What a month. It has been a bit of a rollercoaster month, at times feeling incredibly stressful or just like I am floundering, and at others full of uplifting moments and with lots of inspiration for new challenges I am pursuing.
I had some clear goals for my life going forwards, not just 2016 but forever. I was excited to get started on them but somehow the reality of getting back into the routine of life after the Christmas period meant that it went a bit haywire and I spent the first half of the month feeling distinctly lost.
I also finally finished my counselling process that lasted 4 and a half years. It was what I wanted and I no longer felt that I needed that support, however it was also a bittersweet moment of ending as I effectively lost a positive relationship from my life.
Adding into that mix was the organisation of an event with a group I am part of and working with other people being difficult to keep everyone happy. It led me to feeling more than a little down about the whole thing and wondering why I put myself in that position.
In the end we are all human, we are all capable of pulling ourselves down or indeed up. I gave myself some leeway, some grace to just keep going. I reminded myself that this time would pass, that its challenges would be overcome, or at least endured, and I would still be here.

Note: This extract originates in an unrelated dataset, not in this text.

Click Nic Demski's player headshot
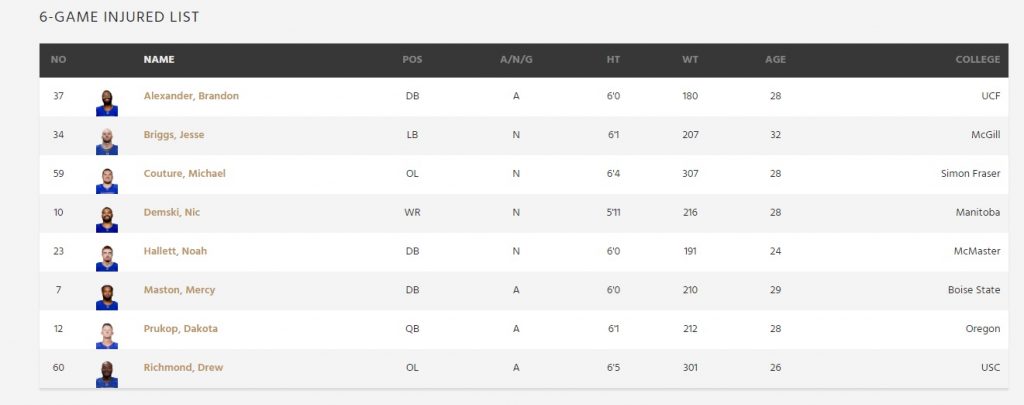The height and width of the screenshot is (405, 1024). click(107, 219)
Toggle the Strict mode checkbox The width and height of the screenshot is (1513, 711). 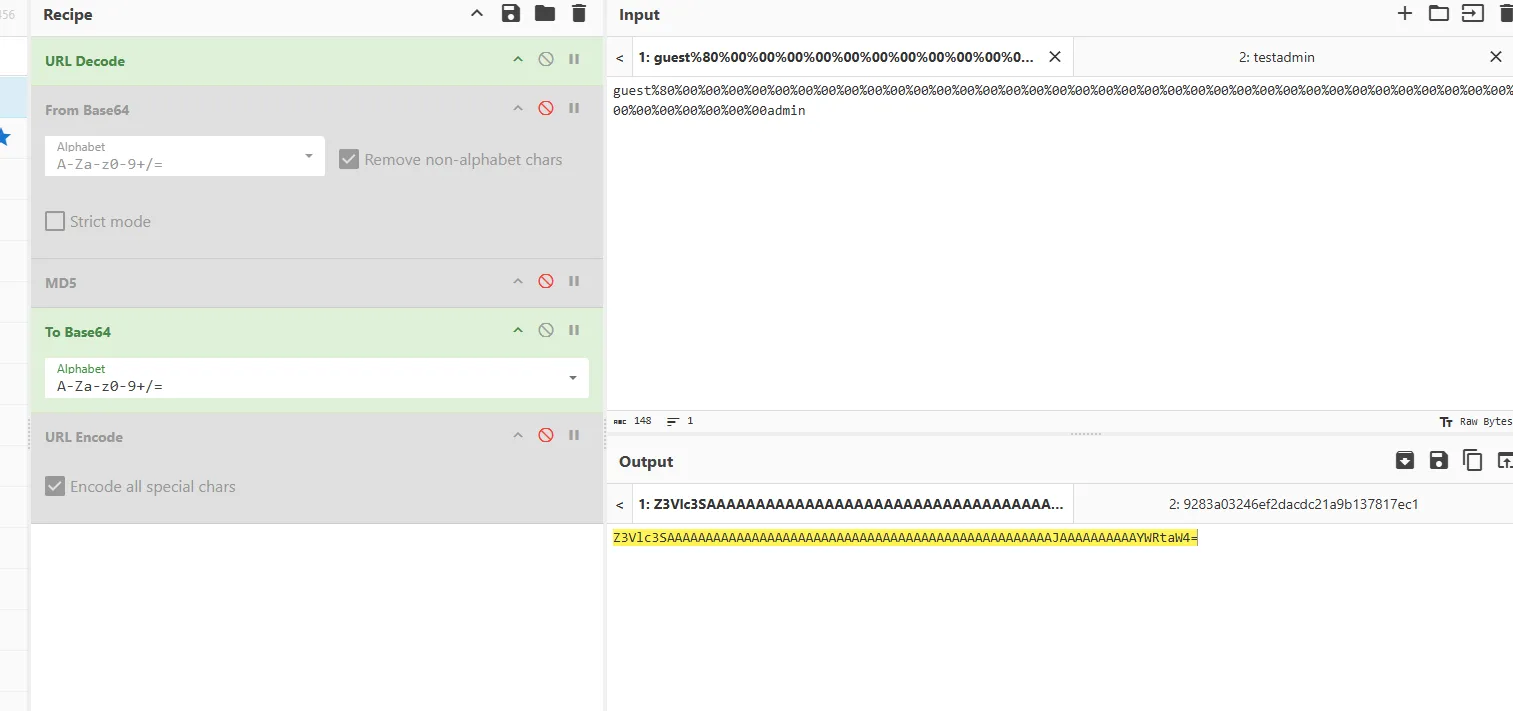[x=55, y=222]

And so as the time drifted to the end of the month, and there are some lovely positive things that have happened. I spent some great moments with my children; baking, gardening, experimenting, talking, and just watching them. My husband and I managed a date night.
I found that I was renewed in the purpose of achieving my goals but making sure that I was being realistic. I realised that I have written posts that I am really proud of and I’ve done some of that creative writing that I wanted to do (if not as much as I had hoped).
I remembered my reasons for being involved in the group, and I hope that the group find a balance that works soon. I found other sources of inspiration and support, as well as being able to offer it myself when I came across others in need.
I am grateful that these challenges pass, they are just moments.
I am grateful that I have found the strength in myself to carry me through.
I am grateful for realising all this and accepting it, not trying to fight too much and drowning myself in the process.
I am grateful for seeing the positives that are always there among the negatives.